# Tampa Bay question



## DLo (Oct 2, 2007)

This is late, but I’m heading down to Tampa tomorrow for work and will be staying all week near the Tampa side of the Skyway bridge, (Rocky Point Island), the bridge where 275 crosses Tampa Bay. Does anyone know the area and have any suggestions for any Spots to fish from in the evenings that a North Florida guy might scratch snook off his bucket list? I’ve fished for them a few times, but never put my hands on one, I’m assuming swim baits, yozuri type jerk baits, a vudu shrimp, maybe a buck tail jig, any other suggestions would be great. Thanks.


----------



## specktackler57 (May 15, 2011)

Skyline bridge pier is a great spot. You can drive on and they catch almost everything. I’ve fishing it twice. Mangrove snapper, grouper, king Mack, trout, flounder, ect. Bait shop is on the bridge. Good luck.


----------



## Boat-Dude (Sep 24, 2011)

Talk to this guy. *MackMan*


----------



## jack2 (Mar 19, 2010)

the best source of information for tampa area is harbison on here. he runs a charter out of st. johns pass. i think it's called "hubbards marina"?
jack


----------



## DLo (Oct 2, 2007)

Boat-Dude said:


> Talk to this guy. *MackMan*


I was kind of hoping he’d chime in


----------



## DLo (Oct 2, 2007)

jack2 said:


> the best source of information for tampa area is harbison on here. he runs a charter out of st. johns pass. i think it's called "hubbards marina"?
> jack


Not really looking for grey snapper


----------



## silverking (Feb 11, 2010)

Fort De Soto State Park. I caught my winning snook in the Tampa All-Release tournament there years ago. You can walk along the beach or wade the backside. DOA BaitBusters in black/gold, red head/white or silver/green back. A Rapala Skitter Walk or Heddon Super Spook or CAL flukes in glow or pearl are more good choices. You can fish 15- to 20-pound line but add a 40-pound fluorocarbon leader. Snook gill plates are very sharp. Another location would be the park across De Soto along the 275 corridor before the Skyway Bridge. Plenty of places to park and wade. 

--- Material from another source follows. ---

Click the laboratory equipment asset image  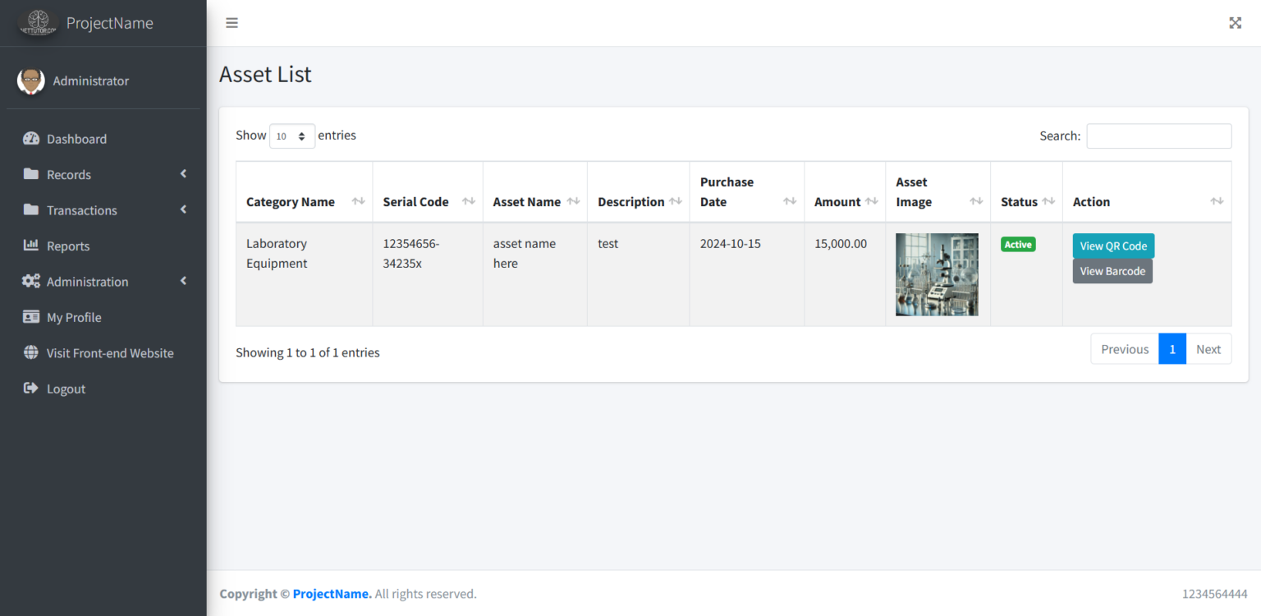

By the way, Harbison is an outdoor writer, not a charter captain. He writes promo stuff for the marina.


----------



## DLo (Oct 2, 2007)

silverking said:


> Fort De Soto State Park. I caught my winning snook in the Tampa All-Release tournament there years ago. You can walk along the beach or wade the backside. DOA BaitBusters in black/gold, red head/white or silver/green back. A Rapala Skitter Walk or Heddon Super Spook or CAL flukes in glow or pearl are more good choices. You can fish 15- to 20-pound line but add a 40-pound fluorocarbon leader. Snook gill plates are very sharp. Another location would be the park across De Soto along the 275 corridor before the Skyway Bridge. Plenty of places to park and wade.
> 
> By the way, Harbison is an outdoor writer, not a charter captain. He writes promo stuff for the marina.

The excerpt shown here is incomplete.